MIAMI (Reuters) - Miami police could soon be the first in the United States to use cutting-edge, spy-in-the-sky technology to beef up their fight against crime.

A small pilotless drone manufactured by Honeywell International, capable of hovering and "staring" using electro-optic or infrared sensors, is expected to make its debut soon in the skies over the Florida Everglades.

If use of the drone wins Federal Aviation Administration approval after tests, the Miami-Dade Police Department will start flying the 14-pound (6.3 kg) drone over urban areas with an eye toward full-fledged employment in crime fighting.

"Our intentions are to use it only in tactical situations as an extra set of eyes," said police department spokesman Juan Villalba.

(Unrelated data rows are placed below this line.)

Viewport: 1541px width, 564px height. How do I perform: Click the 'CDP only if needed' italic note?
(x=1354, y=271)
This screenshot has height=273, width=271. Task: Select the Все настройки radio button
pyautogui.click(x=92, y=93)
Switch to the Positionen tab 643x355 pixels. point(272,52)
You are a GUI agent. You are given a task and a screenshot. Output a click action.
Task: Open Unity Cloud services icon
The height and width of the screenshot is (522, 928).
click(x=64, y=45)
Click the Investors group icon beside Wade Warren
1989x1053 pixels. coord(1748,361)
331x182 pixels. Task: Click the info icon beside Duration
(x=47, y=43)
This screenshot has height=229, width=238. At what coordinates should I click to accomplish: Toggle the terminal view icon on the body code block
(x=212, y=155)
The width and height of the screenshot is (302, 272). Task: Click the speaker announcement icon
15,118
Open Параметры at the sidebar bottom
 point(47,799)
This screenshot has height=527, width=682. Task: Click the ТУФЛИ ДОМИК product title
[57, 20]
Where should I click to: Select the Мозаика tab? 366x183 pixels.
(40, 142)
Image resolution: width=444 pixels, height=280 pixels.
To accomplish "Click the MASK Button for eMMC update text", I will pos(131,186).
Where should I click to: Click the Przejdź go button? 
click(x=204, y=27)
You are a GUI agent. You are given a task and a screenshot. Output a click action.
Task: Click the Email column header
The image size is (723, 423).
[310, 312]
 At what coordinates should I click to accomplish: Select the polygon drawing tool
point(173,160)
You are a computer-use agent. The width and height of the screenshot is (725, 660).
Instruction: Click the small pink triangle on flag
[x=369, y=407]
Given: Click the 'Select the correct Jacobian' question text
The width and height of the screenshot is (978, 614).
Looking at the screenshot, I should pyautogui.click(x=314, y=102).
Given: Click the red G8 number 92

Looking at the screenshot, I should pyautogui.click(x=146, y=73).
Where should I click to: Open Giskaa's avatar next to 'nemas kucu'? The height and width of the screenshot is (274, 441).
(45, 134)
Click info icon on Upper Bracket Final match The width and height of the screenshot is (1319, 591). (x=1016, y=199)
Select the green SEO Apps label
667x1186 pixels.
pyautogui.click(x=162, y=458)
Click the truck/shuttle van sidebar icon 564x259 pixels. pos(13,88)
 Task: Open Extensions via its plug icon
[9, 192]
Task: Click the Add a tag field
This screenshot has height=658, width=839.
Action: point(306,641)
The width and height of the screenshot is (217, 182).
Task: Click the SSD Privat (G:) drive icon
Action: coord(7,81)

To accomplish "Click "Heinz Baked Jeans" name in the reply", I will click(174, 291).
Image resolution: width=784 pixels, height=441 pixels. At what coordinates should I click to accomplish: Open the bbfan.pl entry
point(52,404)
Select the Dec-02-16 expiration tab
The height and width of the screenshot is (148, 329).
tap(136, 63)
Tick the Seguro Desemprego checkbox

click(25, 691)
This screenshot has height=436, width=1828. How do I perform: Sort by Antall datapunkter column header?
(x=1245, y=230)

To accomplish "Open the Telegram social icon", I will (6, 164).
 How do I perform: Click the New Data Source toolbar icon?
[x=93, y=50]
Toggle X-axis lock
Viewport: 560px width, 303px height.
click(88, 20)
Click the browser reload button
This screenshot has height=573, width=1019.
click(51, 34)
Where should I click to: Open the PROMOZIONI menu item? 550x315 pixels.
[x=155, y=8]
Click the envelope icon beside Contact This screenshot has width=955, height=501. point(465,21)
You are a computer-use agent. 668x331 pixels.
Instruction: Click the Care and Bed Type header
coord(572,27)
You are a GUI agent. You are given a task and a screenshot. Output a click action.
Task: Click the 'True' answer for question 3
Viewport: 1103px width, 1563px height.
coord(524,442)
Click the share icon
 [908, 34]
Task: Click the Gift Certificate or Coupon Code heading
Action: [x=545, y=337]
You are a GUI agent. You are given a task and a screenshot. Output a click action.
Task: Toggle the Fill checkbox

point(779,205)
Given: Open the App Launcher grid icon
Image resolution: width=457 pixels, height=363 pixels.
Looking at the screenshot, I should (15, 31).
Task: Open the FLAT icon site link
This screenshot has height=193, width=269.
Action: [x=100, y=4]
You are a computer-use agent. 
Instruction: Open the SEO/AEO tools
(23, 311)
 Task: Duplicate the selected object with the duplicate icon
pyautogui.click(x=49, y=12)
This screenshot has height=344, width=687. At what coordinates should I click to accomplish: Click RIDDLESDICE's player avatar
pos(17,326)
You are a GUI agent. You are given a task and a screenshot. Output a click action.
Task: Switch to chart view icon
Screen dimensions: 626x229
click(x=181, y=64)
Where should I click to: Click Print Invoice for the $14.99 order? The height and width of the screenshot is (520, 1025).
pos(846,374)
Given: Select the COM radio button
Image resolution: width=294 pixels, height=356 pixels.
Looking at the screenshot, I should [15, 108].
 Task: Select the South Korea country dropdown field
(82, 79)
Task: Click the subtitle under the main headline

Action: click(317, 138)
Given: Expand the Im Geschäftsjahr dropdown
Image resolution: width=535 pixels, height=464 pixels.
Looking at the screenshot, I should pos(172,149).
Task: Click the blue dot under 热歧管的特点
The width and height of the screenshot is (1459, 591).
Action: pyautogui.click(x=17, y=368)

"We intend to use this to benefit us in carrying out our mission," he added, saying the wingless Honeywell aircraft, which fits into a backpack and is capable of vertical takeoff and landing, seems ideally suited for use by SWAT teams in hostage situations or dealing with "barricaded subjects."

Miami-Dade police are not alone, however.

Taking their lead from the U.S. military, which has used drones in Iraq and Afghanistan for years, law enforcement agencies across the country have voiced a growing interest in using drones for domestic crime-fighting missions.

Known in the aerospace industry as UAVs, for unmanned aerial vehicles, drones have been under development for decades in the United States.

The CIA acknowledges that it developed a dragonfly-sized UAV known as the "Insectohopter" for laser-guided spy operations as long ago as the 1970s.

And other advanced work on robotic flyers has clearly been under way for quite some time.

"The FBI is experimenting with a variety of unmanned aerial vehicles," said Marcus Thomas, an assistant director of the bureau's Operational Technology Division.

"At this point they have been used mainly for search and rescue missions," he added. "It certainly is an up-and-coming technology and the FBI is researching additional uses for UAVs."

SAFETY, PRIVACY CONCERNS

U.S. Customs and Border Protection has been flying drones over the Arizona desert and southwest border with Mexico since 2006 and will soon deploy one in North Dakota to patrol the Canadian border as well.

This month, Customs and Border Protection spokesman Juan Munoz Torres said the agency would also begin test flights of a modified version of its large Predator B drones, built by General Atomics Aeronautical Systems, over the Gulf of Mexico.

Citing numerous safety concerns, the FAA -- the government agency responsible for regulating civil aviation -- has been slow in developing procedures for the use of UAVs by police departments.

"You don't want one of these coming down on grandma's windshield when she's on her way to the grocery store," said Doug Davis, the FAA's program manager for unmanned aerial systems.

He acknowledged strong interest from law enforcement agencies in getting UAVs up and running, however, and said the smaller aircraft particularly were likely to have a "huge economic impact" over the next 10 years.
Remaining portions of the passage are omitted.